Here are five things PRs wish bloggers knew:

1. They want an easy way to contact you

PRs often find great bloggers they want to work with, but at times struggle to get in contact with these bloggers. Often, they fill in the contact form and then wait anywhere from 24 hours+ to hear back from you.

In a perfect world, that’s a realistic timeline, but in the world of PR, that’s a lifetime away. They also resort to stalking you on social media in the hopes of finding your contact details. Please make your email address easily available.

2. They don't enjoy having to search for you

Make your location easily available on your blog and social media channels. PRs need to know if you are Johanesburg or Cape Town-based, or where you’re from so that they can invite you to appropriate events.

If you’re Johannesburg-based and get invited to events in Cape Town, only for the brand to tell you that they don’t have the budget to fly you up, know that your location most likely was not easily available.

If an invite is time sensitive, the PR may make an educated guess based on the images in your feed as to where you’re from. They don’t always get it right, but they try.

3. They prefer it when you make your availability clear

When proactively sending out your profile, please include your availability/ if you have a fill time job and cannot attend events during the day, please let us know upfront so we don’t spam you with invites for events we already know you cannot attend. Let us rather invite you to the ‘after 5pm’ or weekend events that you’re more likely to attend.

4. Your name needs to be easy to find

If your name is different to your blog's name, make your name easy to find. PRs cannot put your blog name on your name tag, unfortunately. Help make their jobs easier. PR's campaigns move fast, and if they can get all your particulars quickly, they are more likely to use you.

It’s super embarrassing when the client says what is (insert blog's name) real name and then PR’s have to say, 'I don’t know' or 'I've emailed and am still awaiting a reply. The client's next reaction is to tell the PR to remove them and only include people they know.

5. They want to be valued

A PR’s role is to garner exposure for their clients. They regularly get asked to add bloggers to their PR lists. When reaching out to a brand to collaborate, please have integrity for your craft, and respect for the PR’s craft, too.

Many PRs have hosted events where they invite ‘up and coming bloggers’ who attended the event, ate the food, enjoyed the spoils worth x amount, took a goodie bag worth x amount and then the PR never heard from them again.

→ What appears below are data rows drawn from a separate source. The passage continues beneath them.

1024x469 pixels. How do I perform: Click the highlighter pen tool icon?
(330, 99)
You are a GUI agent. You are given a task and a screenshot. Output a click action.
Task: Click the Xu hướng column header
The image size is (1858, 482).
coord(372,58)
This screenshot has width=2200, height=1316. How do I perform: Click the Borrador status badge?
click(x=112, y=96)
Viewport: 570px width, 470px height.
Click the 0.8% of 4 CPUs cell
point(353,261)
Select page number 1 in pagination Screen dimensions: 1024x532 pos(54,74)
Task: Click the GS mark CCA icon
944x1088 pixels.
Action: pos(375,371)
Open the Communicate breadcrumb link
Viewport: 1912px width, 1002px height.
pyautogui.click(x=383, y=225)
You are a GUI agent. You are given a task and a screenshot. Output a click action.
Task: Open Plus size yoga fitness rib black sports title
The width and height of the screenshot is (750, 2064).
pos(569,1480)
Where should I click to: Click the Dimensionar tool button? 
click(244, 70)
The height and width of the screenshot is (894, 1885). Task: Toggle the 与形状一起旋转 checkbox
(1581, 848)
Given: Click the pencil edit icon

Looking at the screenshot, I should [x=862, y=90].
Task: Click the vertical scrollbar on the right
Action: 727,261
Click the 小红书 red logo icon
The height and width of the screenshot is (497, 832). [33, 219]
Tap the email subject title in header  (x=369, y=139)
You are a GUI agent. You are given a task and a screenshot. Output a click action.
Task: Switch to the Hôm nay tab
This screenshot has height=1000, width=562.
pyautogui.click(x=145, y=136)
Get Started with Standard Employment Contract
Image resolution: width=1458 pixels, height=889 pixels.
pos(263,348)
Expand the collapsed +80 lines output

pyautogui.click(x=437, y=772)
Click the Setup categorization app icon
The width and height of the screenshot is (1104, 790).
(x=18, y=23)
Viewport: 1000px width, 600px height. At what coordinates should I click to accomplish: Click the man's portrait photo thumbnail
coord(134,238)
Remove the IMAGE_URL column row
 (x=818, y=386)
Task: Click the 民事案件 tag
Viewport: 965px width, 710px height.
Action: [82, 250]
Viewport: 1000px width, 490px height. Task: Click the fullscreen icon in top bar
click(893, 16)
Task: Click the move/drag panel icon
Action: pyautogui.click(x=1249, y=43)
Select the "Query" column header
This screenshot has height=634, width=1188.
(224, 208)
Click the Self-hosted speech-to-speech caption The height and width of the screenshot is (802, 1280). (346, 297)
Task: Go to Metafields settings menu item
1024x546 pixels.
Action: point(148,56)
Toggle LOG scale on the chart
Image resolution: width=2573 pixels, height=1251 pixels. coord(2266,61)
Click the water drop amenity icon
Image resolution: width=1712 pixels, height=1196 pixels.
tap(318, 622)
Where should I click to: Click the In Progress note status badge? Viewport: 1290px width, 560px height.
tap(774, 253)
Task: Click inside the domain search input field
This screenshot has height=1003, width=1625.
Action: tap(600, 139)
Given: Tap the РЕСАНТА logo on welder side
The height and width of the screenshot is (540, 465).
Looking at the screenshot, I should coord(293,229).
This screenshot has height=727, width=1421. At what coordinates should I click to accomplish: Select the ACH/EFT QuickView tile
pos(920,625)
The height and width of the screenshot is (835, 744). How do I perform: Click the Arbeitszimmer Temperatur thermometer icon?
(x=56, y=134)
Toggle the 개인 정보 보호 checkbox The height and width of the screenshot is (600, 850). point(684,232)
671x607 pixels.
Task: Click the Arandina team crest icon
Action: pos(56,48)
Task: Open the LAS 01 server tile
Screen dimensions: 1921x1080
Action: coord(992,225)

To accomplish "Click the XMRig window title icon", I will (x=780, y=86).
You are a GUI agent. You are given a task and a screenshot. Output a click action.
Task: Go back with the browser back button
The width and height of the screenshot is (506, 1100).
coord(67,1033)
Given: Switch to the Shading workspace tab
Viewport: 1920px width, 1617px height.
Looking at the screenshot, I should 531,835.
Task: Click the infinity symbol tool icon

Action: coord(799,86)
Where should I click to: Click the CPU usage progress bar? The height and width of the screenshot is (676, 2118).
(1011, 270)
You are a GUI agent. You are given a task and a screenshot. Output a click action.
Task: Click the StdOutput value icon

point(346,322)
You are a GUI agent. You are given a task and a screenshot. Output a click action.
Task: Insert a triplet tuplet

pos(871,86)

Not a thank you (or any sort of client feedback to share in their report), not a social post and not a blog post. When you attend the event and then offer no value in return, the PR is put in a difficult position where they must now justify why they invited five up-and-coming bloggers at x amount per head and received nothing out of the deal.

When this happens, the PR will never use you again as the impression you’ve created is that you’re there for the freebie, and not to expose your audience to a new product.